Business groups weakening, defeating state privacy bills

Business groups have managed to defeat or significantly weaken a flurry of comprehensive consumer privacy bills in states across the US this year.

At least 16 states introduced privacy proposals modeled, to varying degrees, after California’s sweeping new privacy law, which gives consumers the right to know what information businesses collect about them, and to opt out of sharing or selling that data.

A coalition of industry groups, however, has convinced state legislators to either not take up the bills or water them down, arguing that Congress should enact comprehensive privacy legislation to avoid a patchwork of overlapping, confusing regulations. And the California Consumer Privacy Act, while well intentioned, is a flawed work in progress, they claimed.

But some state legislators said they’re not giving up yet and will introduce privacy legislation again. Congress could fail to enact privacy legislation anytime soon, they said, which could give their proposals added momentum in the next legislative session.

So far this year, Nevada has been the only state to enact a new comprehensive privacy law. Nevada consumers can now opt out of the sale of their personal information to third parties, but the law is weaker than originally intended.

Governor Steve Sisolak signed SB 220 into law on May 28, only after legislators removed a provision that would have allowed consumers to sue companies under the law. They also introduced several business-friendly exemptions and narrowed the definition of “sale” to “monetary consideration." Under the CCPA, a sale can be for money, or “other valuable consideration.”

Giving consumers the right to sue has been a tough sell in state legislatures, and even led to the demise of some proposals. Business opposition to private rights of action helped kill privacy bills in Washington state and Illinois this year. Privacy bills in both states sailed through one chamber of their state legislature, but stalled and died in the second chamber after legislators tried to introduce a private right of action.

California legislators, backed by the state attorney general, also tried to pass a bill adding a private right of action to the CCPA this year, and failed.

Meanwhile, state legislators in Texas, North Dakota and Connecticut have significantly scaled back their respective privacy proposals to instead create task forces that will study the need for privacy legislation and present recommendations.

On May 27, Texas legislators passed a bill creating a “Texas Privacy Protection Advisory Council” and sent it to the governor for his signature. The bill also stiffens Texas’ data breach notification requirements. Texas Governor Greg Abbott has until June 16 to veto it.

The bill was originally a comprehensive privacy proposal that would have provided notice to Texas residents about what information businesses collect about them and included an opt out provision, said the bill’s sponsor, Representative Giovanni Capriglione, a Republican. It also included safe harbor provisions for companies and excluded small businesses, to make it more business-friendly and less strict than the CCPA, he said.

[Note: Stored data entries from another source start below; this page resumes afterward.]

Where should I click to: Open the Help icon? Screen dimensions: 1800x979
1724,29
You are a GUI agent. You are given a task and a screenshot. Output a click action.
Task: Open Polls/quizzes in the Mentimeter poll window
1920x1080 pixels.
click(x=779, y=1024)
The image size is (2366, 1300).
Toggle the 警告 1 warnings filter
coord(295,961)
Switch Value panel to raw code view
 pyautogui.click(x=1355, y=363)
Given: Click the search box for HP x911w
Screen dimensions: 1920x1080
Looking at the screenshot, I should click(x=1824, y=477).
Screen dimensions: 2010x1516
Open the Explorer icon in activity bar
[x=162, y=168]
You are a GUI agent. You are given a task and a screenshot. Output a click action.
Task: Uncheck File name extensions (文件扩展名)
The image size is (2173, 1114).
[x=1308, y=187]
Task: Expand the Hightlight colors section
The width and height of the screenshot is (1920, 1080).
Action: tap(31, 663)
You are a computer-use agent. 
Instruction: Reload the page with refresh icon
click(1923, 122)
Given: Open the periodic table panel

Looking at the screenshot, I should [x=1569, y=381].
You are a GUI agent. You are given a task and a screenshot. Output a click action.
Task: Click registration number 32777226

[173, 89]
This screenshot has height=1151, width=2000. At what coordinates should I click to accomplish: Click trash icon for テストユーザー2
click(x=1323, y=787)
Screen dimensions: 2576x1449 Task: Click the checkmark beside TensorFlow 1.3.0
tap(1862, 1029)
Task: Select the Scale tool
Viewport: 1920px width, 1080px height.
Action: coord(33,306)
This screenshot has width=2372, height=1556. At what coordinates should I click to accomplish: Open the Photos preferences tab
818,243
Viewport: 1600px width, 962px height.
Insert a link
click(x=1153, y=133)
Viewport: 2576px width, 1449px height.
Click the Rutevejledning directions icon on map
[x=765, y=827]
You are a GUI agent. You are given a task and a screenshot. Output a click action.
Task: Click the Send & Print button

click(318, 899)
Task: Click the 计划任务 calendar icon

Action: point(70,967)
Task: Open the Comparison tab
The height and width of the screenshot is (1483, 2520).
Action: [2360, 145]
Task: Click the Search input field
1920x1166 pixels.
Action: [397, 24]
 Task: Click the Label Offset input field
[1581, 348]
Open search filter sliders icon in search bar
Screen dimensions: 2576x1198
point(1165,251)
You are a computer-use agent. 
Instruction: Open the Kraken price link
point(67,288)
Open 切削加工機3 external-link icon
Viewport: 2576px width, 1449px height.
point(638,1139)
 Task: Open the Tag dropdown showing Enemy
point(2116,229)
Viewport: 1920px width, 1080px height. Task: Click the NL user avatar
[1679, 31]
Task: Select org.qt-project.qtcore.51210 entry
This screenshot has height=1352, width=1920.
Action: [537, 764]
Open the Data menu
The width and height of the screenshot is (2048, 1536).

Representative Trey Martinez Fischer, a Democrat, also proposed a stricter consumer privacy bill more closely resembling the CCPA that also included an opt out provision. Neither proposal contained a private right of action.

“I thought we were going to get somewhere and be able to do it,” Capriglione said.

After the first committee hearing on the bills, however, a wide range of industry groups made their opposition to the proposed legislation loud and clear, he said.

“They tried to do everything possible to kill our bill,” Capriglione said. “It was just mounting, mounting opposition.”

Although Capriglione’s bill survived after being turned into a study, Fischer’s bill was left pending in committee.

Capriglione, however, said Texas legislators are not giving up on trying to pass privacy legislation. The council’s recommendations will likely form the basis for a privacy bill when the Texas legislature reconvenes in January 2021, he said.

“Everyone is now on notice,” he said. “We’re going to work on this.”

Privacy bills in Hawaii, Maryland, New Mexico, and Mississippi also stalled in committees or were never taken up by state legislators at all.

There’s still a chance other states could enact privacy legislation this year. Comprehensive CCPA-style privacy bills are still in play in New York and New Jersey.

New York’s privacy bill is similar to the CCPA, but arguably tougher. Like the CCPA, it would allow residents to know what data companies collect from them, who they share it with, request that it be corrected or deleted, and opt out of having their data shared with third-parties altogether.

It also contains a private right of action, and would require businesses to act as “data fiduciaries,” which would prevent them from using data in a way that benefits the companies over their users.

Not surprisingly, the proposal hasn't gone over well with businesses. At a hearing in Albany this week, business and industry groups were vocal in their opposition, again arguing that the federal government, not states, should be enacting privacy legislation and that the CCPA is a poor model for any proposed law.

New York state Senator John Liu, a Democrat, pointed out that Congress is often slow to act, and that this proposal could spur federal lawmakers to act. If the same provisions in New York’s bill were enacted at the federal level, would business groups support it, he asked?

“We would oppose it at the federal level as well,” said Ted Potrikus, president and chief executive officer of the Retail Council of New York State.

Perhaps the bill just needs a few “tweaks” to make it more workable at the federal level, Liu said.

“With all due respect,” said John Olsen with industry lobbying group Internet Association, “this bill is unworkable.”